Mengubur Kertas, Menyalakan Data: Bawaslu Kota Mojokerto Merintis Bawaslu Digital
|
Lumajang - Ketua Bawaslu Kota Mojokerto, Dian Pratmawati, memaparkan progres pilot project modernisasi birokrasi yang tengah dijalankan lembaganya. Paparan itu disampaikan dalam forum peer learning penguatan kelembagaan edisi kedua bertema modernisasi birokrasi, yang diikuti oleh Bawaslu Kabupaten Lumajang, Senin (15/09/2025) melalui Zoom.

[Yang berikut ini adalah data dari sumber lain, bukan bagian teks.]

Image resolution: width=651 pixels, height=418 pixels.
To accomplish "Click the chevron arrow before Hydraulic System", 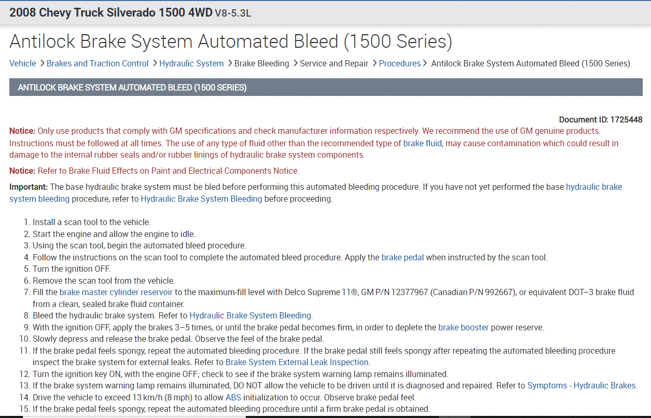I will click(154, 64).
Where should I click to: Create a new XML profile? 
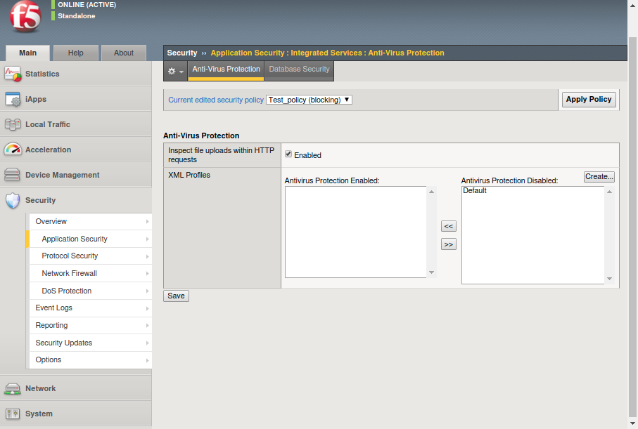[x=599, y=176]
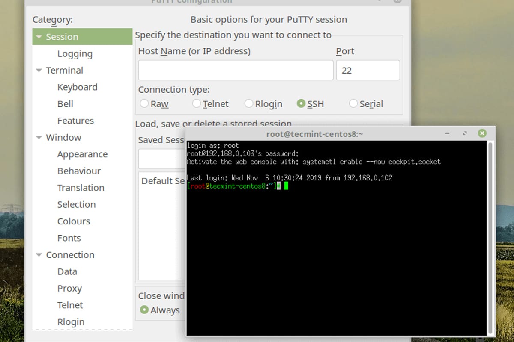Select the Telnet connection type radio
This screenshot has height=342, width=514.
click(197, 103)
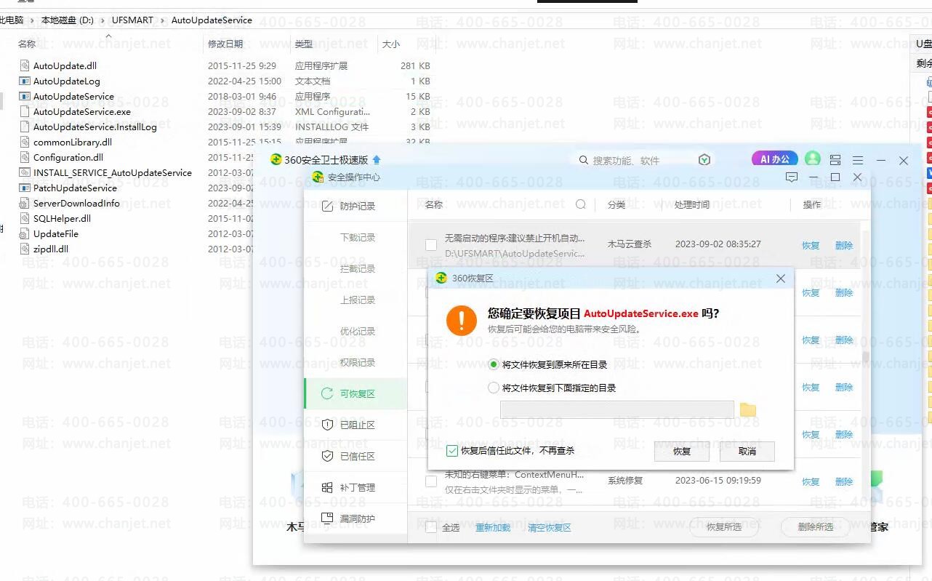Screen dimensions: 932x581
Task: Select restore to specified directory radio button
Action: click(x=494, y=388)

“Di Bawaslu Kota Mojokerto, arsip fisik memang sudah ada. Namun, kami berpikir bagaimana caranya agar ketika mencari arsip tidak perlu lagi membuka tumpukan kertas. Jadi kami buat aplikasi untuk itu,” ujar Dian.

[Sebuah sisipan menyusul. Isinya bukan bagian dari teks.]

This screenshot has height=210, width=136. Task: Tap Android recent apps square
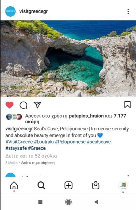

Modernisasi birokrasi yang digagas Bawaslu Jatim dan diujicobakan di Bawaslu Kota Mojokerto ini mencakup beberapa instrumen yakni aplikasi e-Arsip, manajemen SDM berbasis analisis jabatan (Anjab) dan analisis beban kerja (ABK), Sistem Internal Satu Pintu (SISP), hingga aplikasi Penanganan Pelanggaran dan Penyelesaian Sengketa (PPPS).

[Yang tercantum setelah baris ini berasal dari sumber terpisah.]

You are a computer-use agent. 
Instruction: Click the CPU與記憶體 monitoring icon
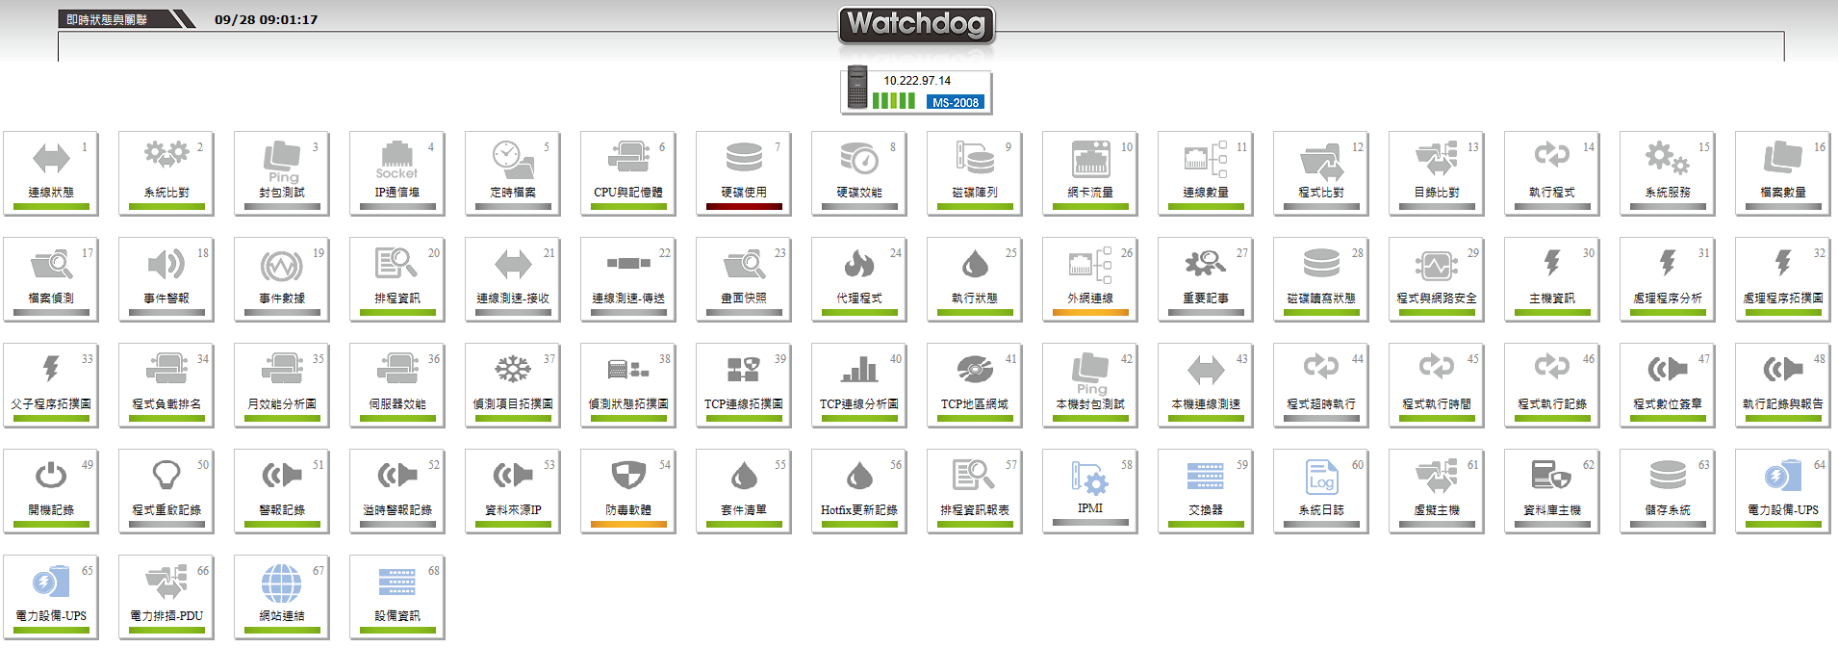(628, 157)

Dalam pemaparannya, Dian menayangkan video demo dari masing-masing aplikasi, termasuk e-Arsip. Menurutnya, aplikasi ini bukan hanya memudahkan pencarian dokumen, tapi juga mengelola siklus hidup arsip sesuai regulasi.
“E-Arsip ini dirancang dengan ruang jenis arsip hingga jadwal retensinya, sebagaimana diatur dalam Perbawaslu Nomor 14 tahun 2020 tentang Retensi Arsip. Bahkan arsiparis bisa menentukan kapan data harus dimusnahkan,” jelas komisioner Bawaslu dua periode ini.
Ia menekankan, transformasi digital ini bukan sekadar memindahkan dokumen fisik ke layar komputer, melainkan menyusun sistem yang lebih efektif, transparan, dan akuntabel.
“Tujuannya, agar birokrasi kita bisa merespons cepat dan efisien, baik untuk kebutuhan internal maupun pelayanan publik,” ucapnya.